Prince Charles has praised a British amateur diver who has been helping to safeguard two historic Second World War battleships sunk off the Malaysian coast.
Stephen Flew, 54, has regularly been diving to the wrecks to keep a look-out for scrap metal scavengers who have begun targeting the vessels.
Charles met Mr Flew at Malaysia's Butterworth airbase, during his tour of south-east Asia, saying his work in quietly preventing the ships - which are Crown property - being stripped for scrap metal was "marvellous" and "so appreciated".
The Royal Navy battleship HMS Prince of Wales was where Churchill and Roosevelt signed the Atlantic Charter.
It was sunk, along with HMS Repulse, near Kuantan, Pahang, on December 10, 1941.
They were part of Force Z which was intended to intercept the Japanese invasion fleet but instead, with no air cover, were attacked in open water and sunk by long-range torpedo bombs with a combined loss of life of 840 sailors.

The 54-year-old petroleum engineer, originally from Swansea, has voluntarily dived the wreck for 18 years while living in Kuala Lumpur.
He said of the HMS Prince of Wales:
"It's an amazing wreck, when you take people down to it, they are completely in awe of the magnificence of the ship and its history.
"It's one heck of an opportunity to meet Prince Charles in person, especially knowing he is a diver himself."
The military vessels have become man-made reefs, teeming with life and a real highlight for divers.
In recent years, however, they have become a target for looters who anchor small boats above them and use home-made explosives to loosen and then steal their metal.
The Royal Navy wrecks are Crown property and are watched over by the Royal Malaysia Navy, which co-operates with the British High Commission to protect them.

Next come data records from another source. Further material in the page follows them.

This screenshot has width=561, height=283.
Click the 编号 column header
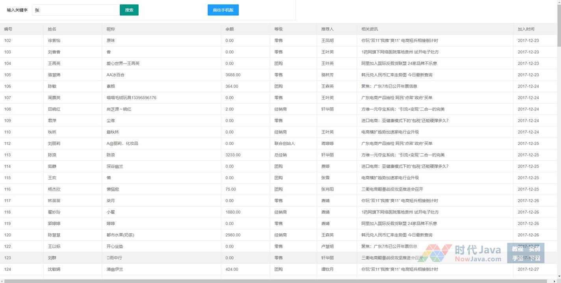tap(8, 29)
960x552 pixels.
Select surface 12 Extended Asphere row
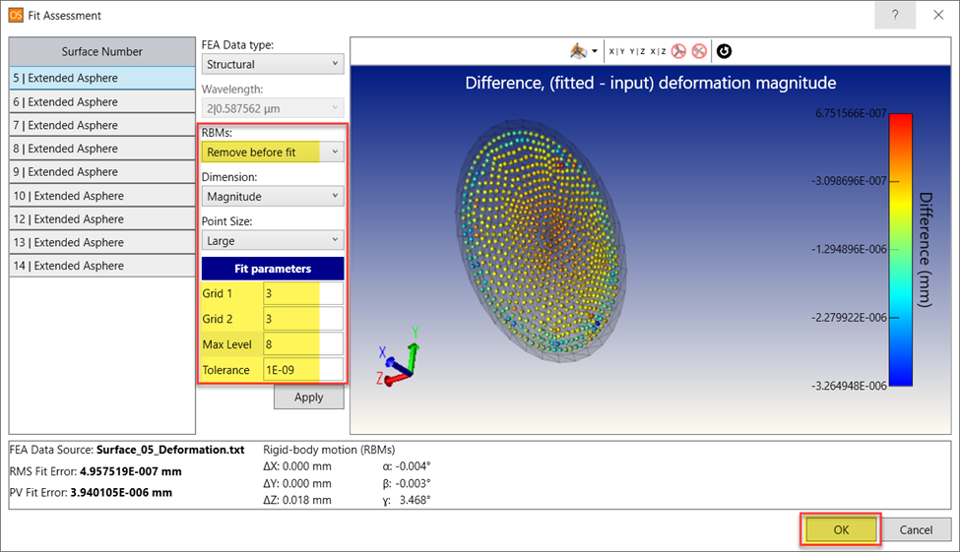click(102, 219)
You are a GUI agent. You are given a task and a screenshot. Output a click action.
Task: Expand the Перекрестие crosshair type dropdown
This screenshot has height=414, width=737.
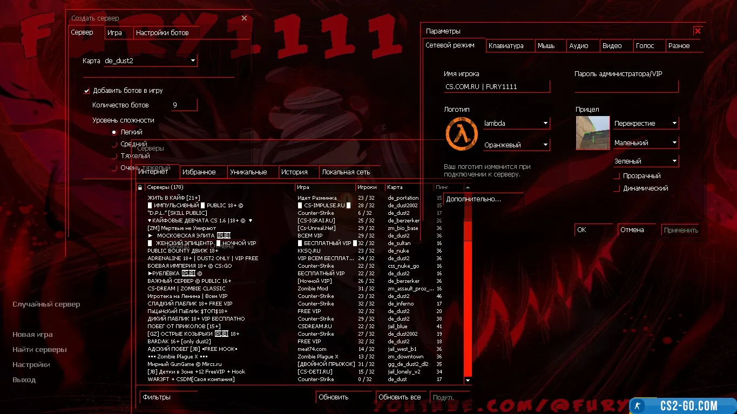tap(674, 124)
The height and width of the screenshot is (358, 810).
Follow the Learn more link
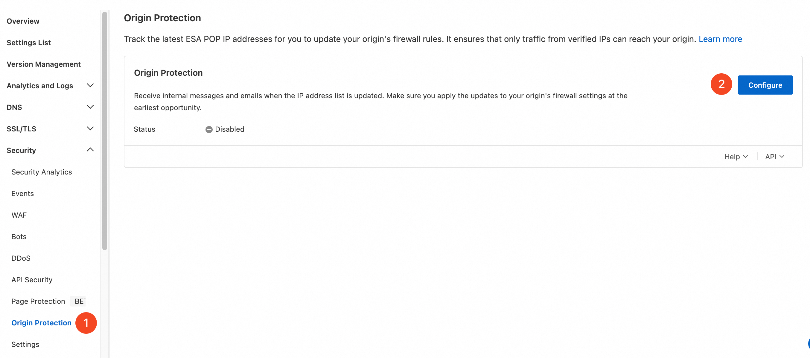pyautogui.click(x=720, y=39)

Mr Flew dives with the company Xtreme Divers which also help to keep a watchful eye out for salvage ships which are reported to the military.

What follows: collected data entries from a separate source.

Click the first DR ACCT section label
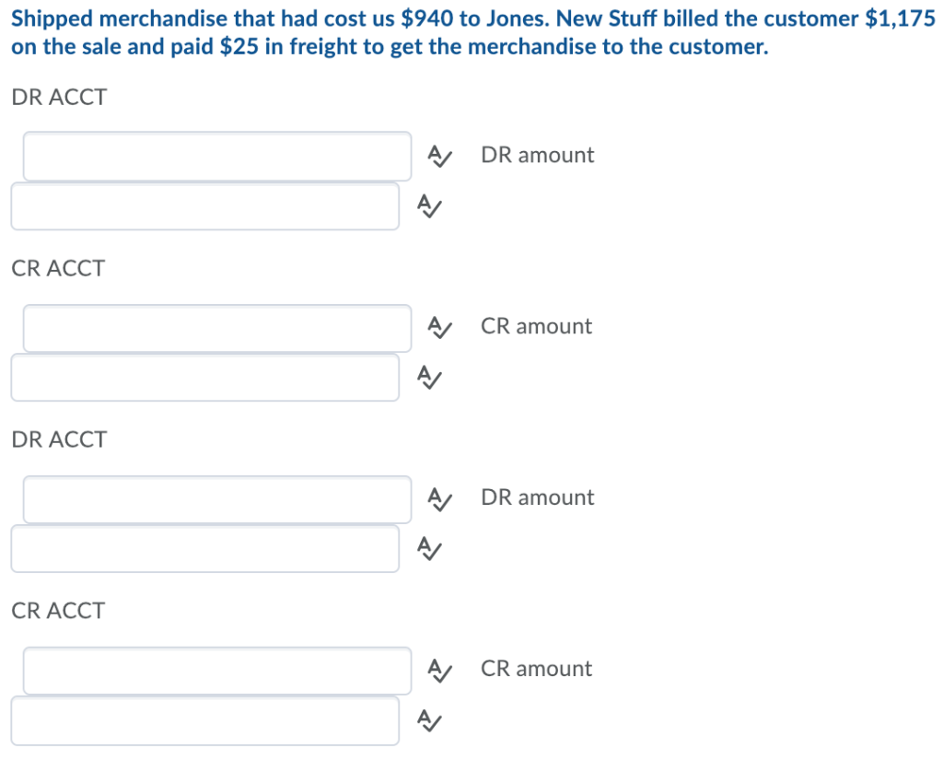 (x=58, y=97)
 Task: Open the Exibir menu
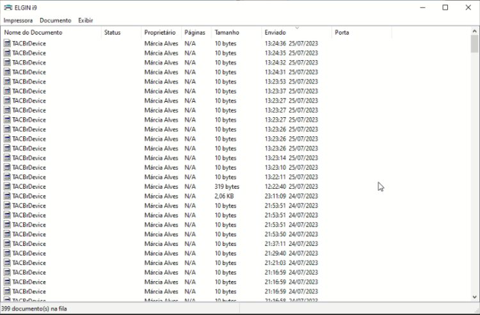85,20
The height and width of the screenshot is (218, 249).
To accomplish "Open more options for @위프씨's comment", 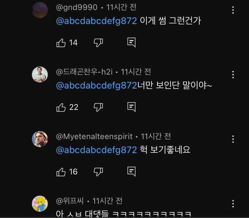I will tap(233, 204).
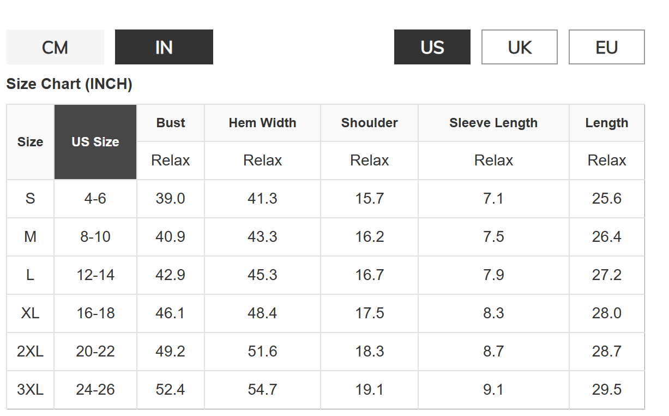Viewport: 669px width, 416px height.
Task: Click the 12-14 US size cell
Action: point(95,275)
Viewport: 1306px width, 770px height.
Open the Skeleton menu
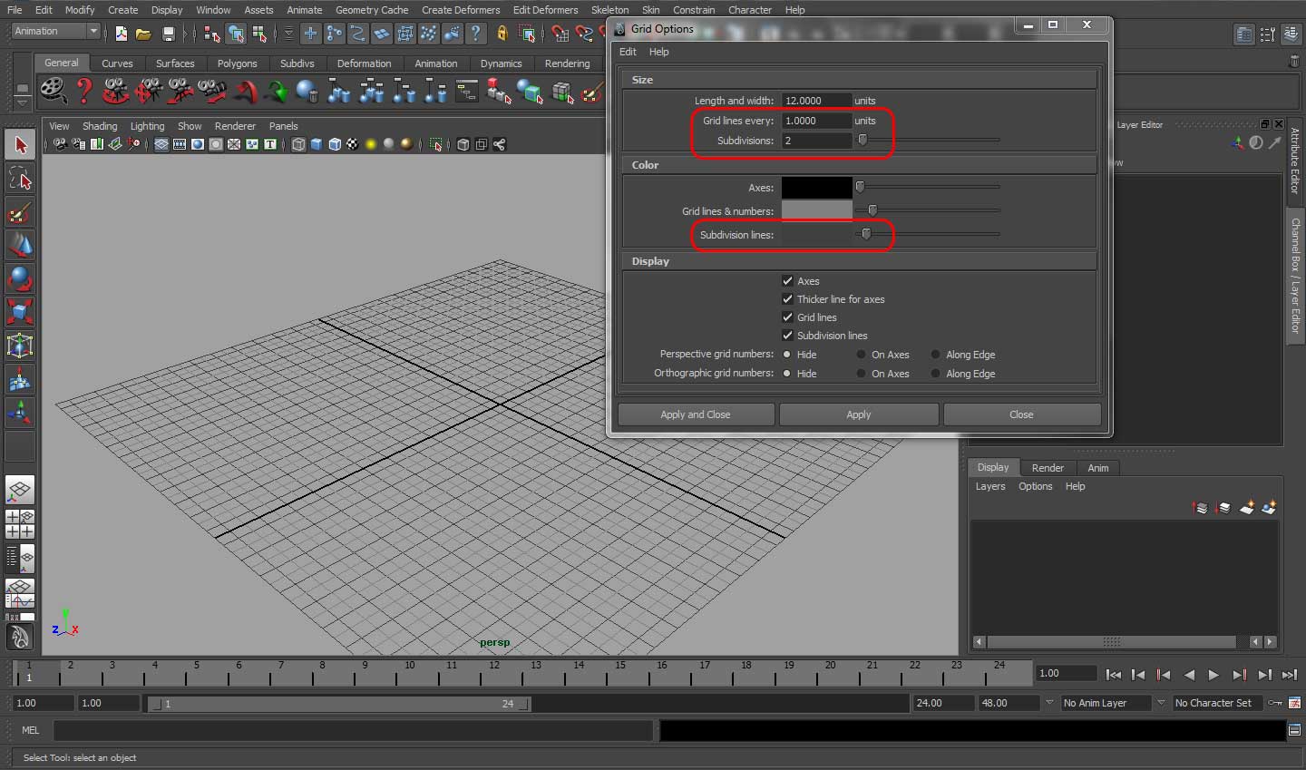click(609, 10)
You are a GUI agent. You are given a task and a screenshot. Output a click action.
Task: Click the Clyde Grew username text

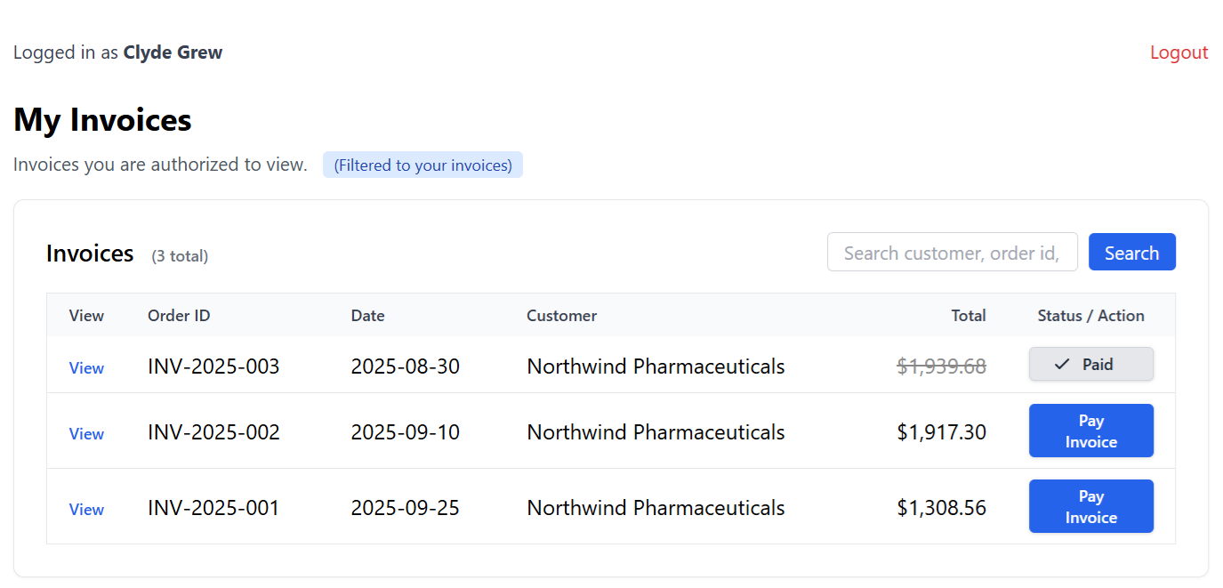click(173, 52)
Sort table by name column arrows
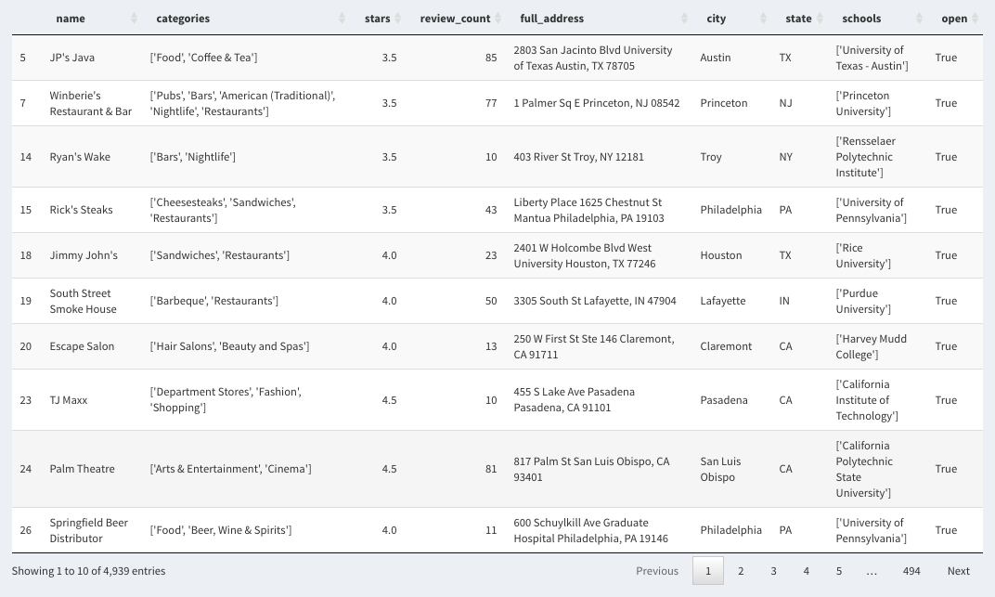This screenshot has height=597, width=995. (134, 19)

The prince quizzed him on how the wreck is now, looking carefully at photographs and asking whether it was now covered in coral.
Proclaiming the work "quite remarkable", he was shown a map of where the ships lie off the coast.

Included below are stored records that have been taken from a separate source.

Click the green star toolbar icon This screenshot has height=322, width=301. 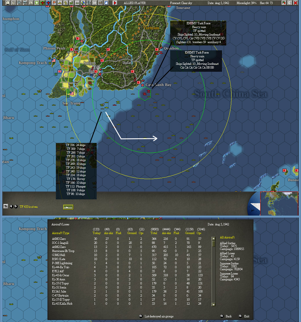coord(37,3)
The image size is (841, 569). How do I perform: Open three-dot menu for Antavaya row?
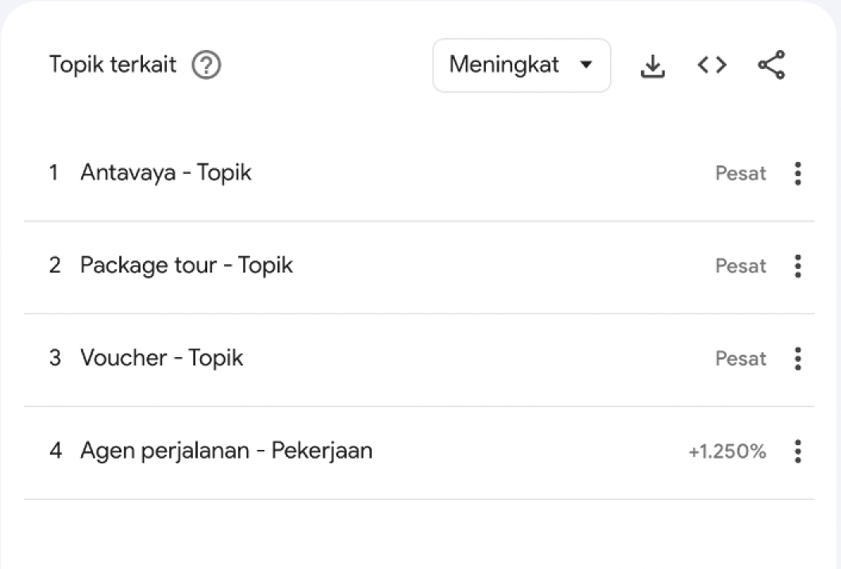tap(797, 173)

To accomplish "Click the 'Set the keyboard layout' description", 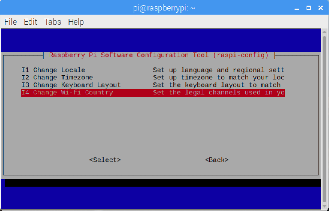I will (x=217, y=85).
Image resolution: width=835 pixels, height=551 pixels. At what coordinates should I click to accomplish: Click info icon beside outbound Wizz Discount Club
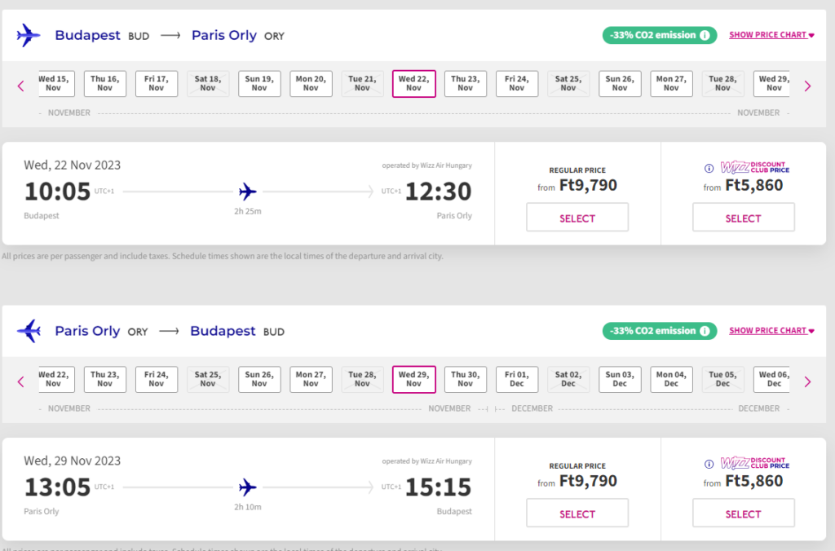(709, 169)
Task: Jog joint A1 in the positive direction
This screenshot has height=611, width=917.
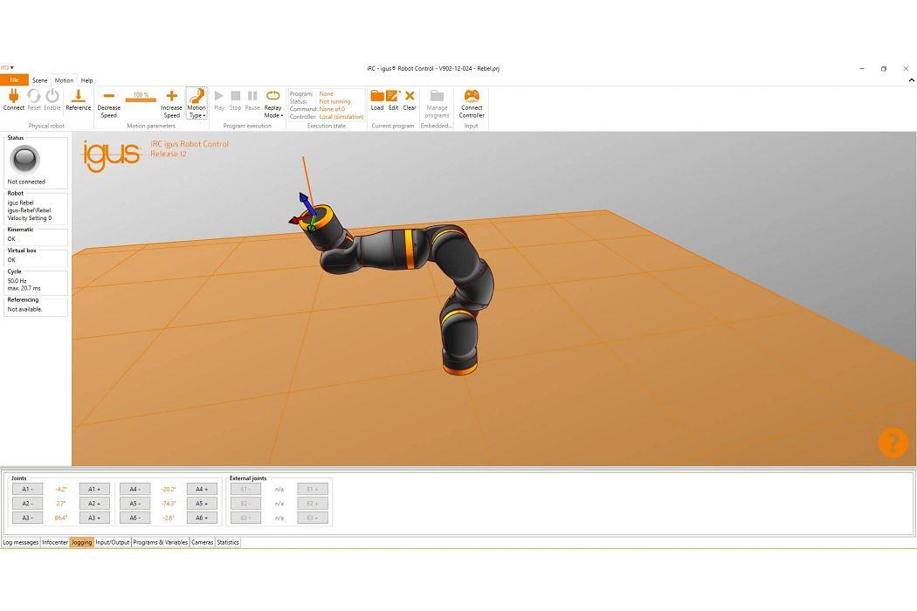Action: 94,490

He went on to shake hands with five members of the Malaysian military who work to protect the shipwrecks, asking them where and how they train.
He then presented Admiral Ahmad Kamarulzaman Ahmed Badaruddin, chief of the Royal Malaysian Navy, with a framed photograph of HMS Prince of Wales and its crew taken before it sank.
In September, the prince launched a £3 billion aircraft carrier also carrying his name, the first vessel to take to the seas as HMS Prince of Wales since the doomed Second World War ship.